Security Architect (DevSecOps / AI Security)

We are looking for a Security Architect to join a high-performing distributed engineering team working on a modern cloud-native platform for employee benefits. The position is fully remote from Portugal and the colaboration would be through full-time B2B contract.

This role sits at the intersection of application security, DevSecOps, and AI-assisted software engineering, with a strong focus on building secure-by-design systems in a complex distributed microservices environment.

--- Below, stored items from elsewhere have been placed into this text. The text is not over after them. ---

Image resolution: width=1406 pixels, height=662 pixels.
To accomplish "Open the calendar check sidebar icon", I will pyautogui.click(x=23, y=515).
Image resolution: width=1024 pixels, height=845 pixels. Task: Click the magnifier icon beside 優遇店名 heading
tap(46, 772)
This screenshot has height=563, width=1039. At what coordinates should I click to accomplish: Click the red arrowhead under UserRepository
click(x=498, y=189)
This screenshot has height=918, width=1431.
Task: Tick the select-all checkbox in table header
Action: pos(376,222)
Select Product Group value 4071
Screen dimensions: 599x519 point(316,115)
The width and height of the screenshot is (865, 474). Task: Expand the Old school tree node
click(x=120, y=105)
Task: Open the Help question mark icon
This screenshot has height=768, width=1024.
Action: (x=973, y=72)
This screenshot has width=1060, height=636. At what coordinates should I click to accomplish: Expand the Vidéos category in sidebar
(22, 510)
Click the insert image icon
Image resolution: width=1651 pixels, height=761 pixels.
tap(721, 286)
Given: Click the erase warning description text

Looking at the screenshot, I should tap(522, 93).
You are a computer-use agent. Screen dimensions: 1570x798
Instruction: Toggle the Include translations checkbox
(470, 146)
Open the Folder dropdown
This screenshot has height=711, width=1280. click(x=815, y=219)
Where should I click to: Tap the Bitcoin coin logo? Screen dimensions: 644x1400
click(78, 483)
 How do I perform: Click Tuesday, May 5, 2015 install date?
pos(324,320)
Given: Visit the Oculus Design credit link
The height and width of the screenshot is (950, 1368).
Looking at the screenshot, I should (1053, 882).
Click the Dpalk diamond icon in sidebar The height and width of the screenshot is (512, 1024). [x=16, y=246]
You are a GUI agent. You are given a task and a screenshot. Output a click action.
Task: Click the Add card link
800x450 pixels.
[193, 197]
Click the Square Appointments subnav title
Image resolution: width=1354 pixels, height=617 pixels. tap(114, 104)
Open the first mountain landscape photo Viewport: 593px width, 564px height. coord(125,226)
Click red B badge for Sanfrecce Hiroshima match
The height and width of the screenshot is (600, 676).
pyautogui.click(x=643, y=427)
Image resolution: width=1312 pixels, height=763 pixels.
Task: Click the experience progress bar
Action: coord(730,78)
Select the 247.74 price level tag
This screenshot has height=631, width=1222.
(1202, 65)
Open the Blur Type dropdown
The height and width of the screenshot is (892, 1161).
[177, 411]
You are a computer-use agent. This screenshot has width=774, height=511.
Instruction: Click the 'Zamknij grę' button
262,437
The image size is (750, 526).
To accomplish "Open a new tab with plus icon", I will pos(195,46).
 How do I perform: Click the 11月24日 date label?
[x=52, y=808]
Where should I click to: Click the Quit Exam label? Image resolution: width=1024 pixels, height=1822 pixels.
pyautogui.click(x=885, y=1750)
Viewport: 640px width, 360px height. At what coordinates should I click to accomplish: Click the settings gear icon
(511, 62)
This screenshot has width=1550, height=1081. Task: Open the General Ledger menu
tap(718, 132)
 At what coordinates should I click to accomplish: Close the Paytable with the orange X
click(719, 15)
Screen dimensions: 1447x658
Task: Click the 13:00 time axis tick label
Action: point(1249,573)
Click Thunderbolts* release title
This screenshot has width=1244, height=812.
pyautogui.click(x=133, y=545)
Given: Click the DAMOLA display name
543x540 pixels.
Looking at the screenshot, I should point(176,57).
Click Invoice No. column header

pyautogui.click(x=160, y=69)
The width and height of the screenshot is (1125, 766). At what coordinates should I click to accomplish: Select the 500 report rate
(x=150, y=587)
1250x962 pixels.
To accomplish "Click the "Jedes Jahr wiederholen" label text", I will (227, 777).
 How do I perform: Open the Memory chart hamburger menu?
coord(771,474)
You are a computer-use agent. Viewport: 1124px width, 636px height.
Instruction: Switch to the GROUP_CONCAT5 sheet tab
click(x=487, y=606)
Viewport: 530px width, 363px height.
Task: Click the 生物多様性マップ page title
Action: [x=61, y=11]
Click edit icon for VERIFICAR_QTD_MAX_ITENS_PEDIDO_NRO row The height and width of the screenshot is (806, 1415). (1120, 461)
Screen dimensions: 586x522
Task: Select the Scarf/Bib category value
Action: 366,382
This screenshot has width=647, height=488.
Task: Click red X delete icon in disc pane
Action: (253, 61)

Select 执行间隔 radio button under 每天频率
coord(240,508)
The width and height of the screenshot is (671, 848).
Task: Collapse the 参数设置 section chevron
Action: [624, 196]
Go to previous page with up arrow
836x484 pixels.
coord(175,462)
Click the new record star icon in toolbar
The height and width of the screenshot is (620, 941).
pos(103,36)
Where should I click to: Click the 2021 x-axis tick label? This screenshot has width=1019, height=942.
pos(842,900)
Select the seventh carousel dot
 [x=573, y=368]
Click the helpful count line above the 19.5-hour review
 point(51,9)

You will play a key role in strengthening security practices across the engineering lifecycle, enabling safe adoption of AI coding tools, and ensuring security is embedded into CI/CD pipelines and architecture decisions from the ground up.

Essential functions

• Act as Security Champion, fostering a security-first mindset across engineering teams through training, collaboration, and secure coding guidelines
• Serve as a trusted advisor for developers, product managers, and leadership on application security risks
• Conduct threat modeling and architecture reviews for microservices, features, and AI/LLM integrations
• Define and enforce secure SDLC practices across teams
• Identify vulnerabilities early and establish guardrails before code is written
• Perform secure code reviews in collaboration with development teams
• Drive AI Security Governance, including mitigation of prompt injection, data leakage, and insecure outputs
• Oversee DevSecOps automation and integration of security testing into CI/CD pipelines
• Coordinate vulnerability management, including triage, prioritization, and remediation support
• Communicate complex security risks clearly to technical and non-technical stakeholders

Qualifications

• Strong background in Application Security (AppSec), OWASP standards, and secure SDLC practices
• Hands-on experience with Cloud-Native DevSecOps, especially AWS environments
• Experience implementing and managing CI/CD security tooling (SAST, DAST, SCA, container scanning)
• Proficiency in threat modeling and architecture security reviews
• Strong coding/scripting skills in at least one modern programming language
• Experience with AI-assisted development tools (e.g., Claude)
• Understanding of spec-driven AI development principles
• Experience securing modern web and cloud-native architectures
• Ability to balance security requirements with engineering velocity

Would be a plus

• Experience defining AI security guardrails in production environments
• Background in LLM security risks (prompt injection, data leakage, unsafe output handling)
• Experience working in highly regulated or enterprise environments

We offer

• Opportunity to work on bleeding-edge projects
• Work with a highly motivated and dedicated team
• Competitive salary
• Flexible schedule

About us

Grid Dynamics (NASDAQ: GDYN) is a leading provider of technology consulting, platform and product engineering, AI, and advanced analytics services. Fusing technical vision with business acumen, we solve the most pressing technical challenges and enable positive business outcomes for enterprise companies undergoing business transformation. A key differentiator for Grid Dynamics is our 8 years of experience and leadership in enterprise AI, supported by profound expertise and ongoing investment in data, analytics, cloud & DevOps, application modernization and customer experience. Founded in 2006, Grid Dynamics is headquartered in Silicon Valley with offices across the Americas, Europe, and India.